Epstein-Barr virus (EBV) usually causes mild, self-limiting, or asymptomatic infection in children, typically infectious mononucleosis. The severe course is more common in immunocompromised patients. Neurological complications of primary infection, reactivation of the latent infection, or immune-mediated are well-documented. However, few published cases of fatal EBV encephalitis exist. Case presentation We report a case of a 5.5-year-old immunocompetent girl with fulminant EBV encephalitis fulfilling the criteria for the recently proposed subtype Acute Fulminant Cerebral Edema: (AFCE). The child presented with fever, vomiting, altered mental status, and ataxia. Her initial brain CT (computed tomography) scan was normal. On day 2 she developed refractory status epilepticus requiring intubation, ventilation, and sedation for airway protection and seizure control. Magnetic resonance imaging (MRI) scan showed cytotoxic brain edema. Despite intensive treatment, including acyclovir, ceftriaxone, hyperosmotic therapy (3% NaCl), intravenous immunoglobulins (IVIG), corticosteroids, as well as supportive management, on day 5 she developed signs of impending herniation. Intensification of therapy (hyperventilation, deepening sedation, mannitol) was ineffective, and a CT scan demonstrated generalized brain edema with tonsillar herniation. EBV primary infection was confirmed by serology and qPCR in blood samples and post-mortem brain tissue. An autopsy was consistent with the early phase of viral encephalitis. Conclusions This case confirms that normal or non-specific CT and MRI scans do not exclude encephalitis diagnosis if clinical presentation fulfills the diagnostic criteria. The implementation of prophylactic anticonvulsants could improve outcomes. Intracranial pressure (ICP) monitoring should be considered in AFCE for better ICP management. Decompressive craniectomy might be a life-saving option in refractory cases. An encephalitis management algorithm is proposed.

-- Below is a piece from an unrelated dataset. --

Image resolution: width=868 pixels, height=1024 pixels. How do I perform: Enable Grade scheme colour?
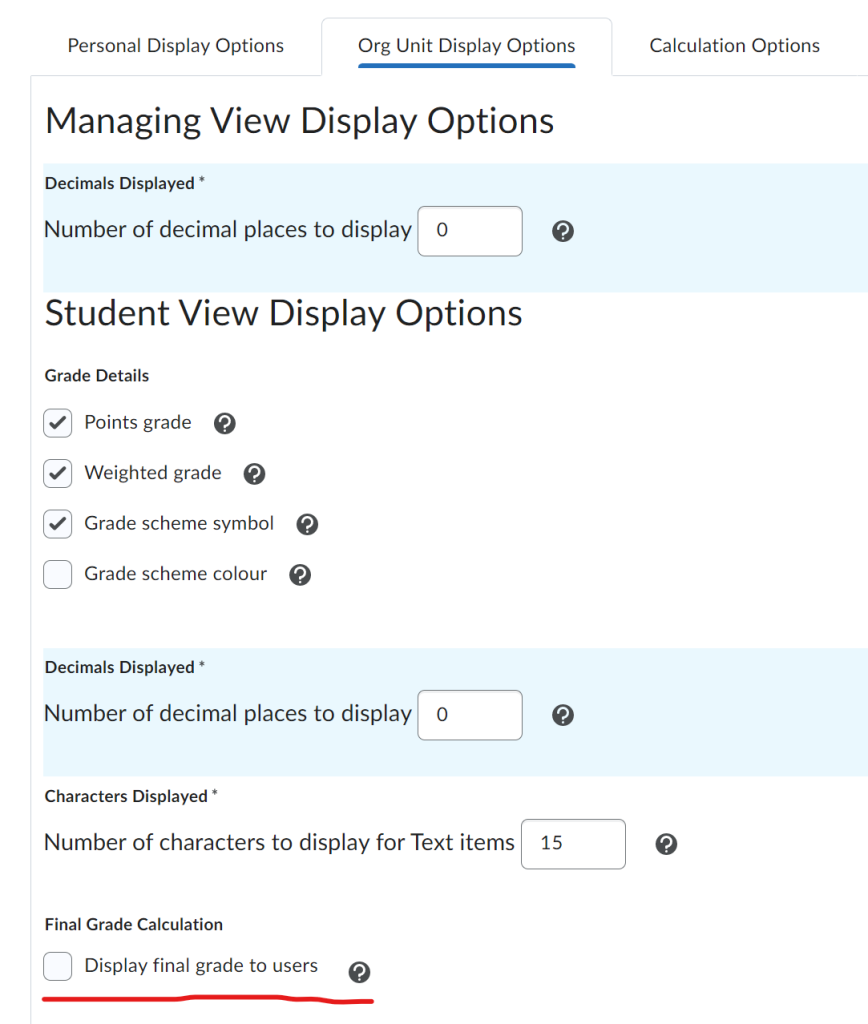(57, 574)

爱泼斯坦-巴尔病毒(EBV)通常在儿童中引起轻度、自限性或无症状感染,典型的是传染性单核细胞增多症。严重病程在免疫功能低下的患者中更为常见。原发性感染、潜伏感染的重新激活或免疫介导的神经系统并发症已有充分记录。然而,已发表的致命性EBV脑炎病例很少。病例报告 我们报告一例5.5岁免疫功能正常的女孩,患有暴发性EBV脑炎,符合最近提出的急性暴发性脑水肿(AFCE)亚型的标准。患儿出现发热、呕吐、精神状态改变和共济失调。她最初的脑部计算机断层扫描(CT)正常。第2天,她出现难治性癫痫持续状态,需要插管、通气和镇静以保护气道并控制癫痫发作。磁共振成像(MRI)扫描显示细胞毒性脑水肿。尽管进行了强化治疗,包括阿昔洛韦、头孢曲松、高渗疗法(3%氯化钠)、静脉注射免疫球蛋白(IVIG)、皮质类固醇以及支持性治疗,但在第5天她出现了即将脑疝的迹象。强化治疗(过度通气、加深镇静、甘露醇)无效,CT扫描显示广泛性脑水肿伴小脑扁桃体疝。血液样本和尸检脑组织的血清学和定量聚合酶链反应(qPCR)证实为EBV原发性感染。尸检结果与病毒性脑炎的早期阶段一致。结论 本病例证实,如果临床表现符合诊断标准,正常或非特异性的CT和MRI扫描不能排除脑炎诊断。预防性使用抗惊厥药物可能改善预后。对于AFCE,应考虑进行颅内压(ICP)监测以更好地管理ICP。在难治性病例中,减压性颅骨切除术可能是挽救生命的选择。提出了一种脑炎管理算法。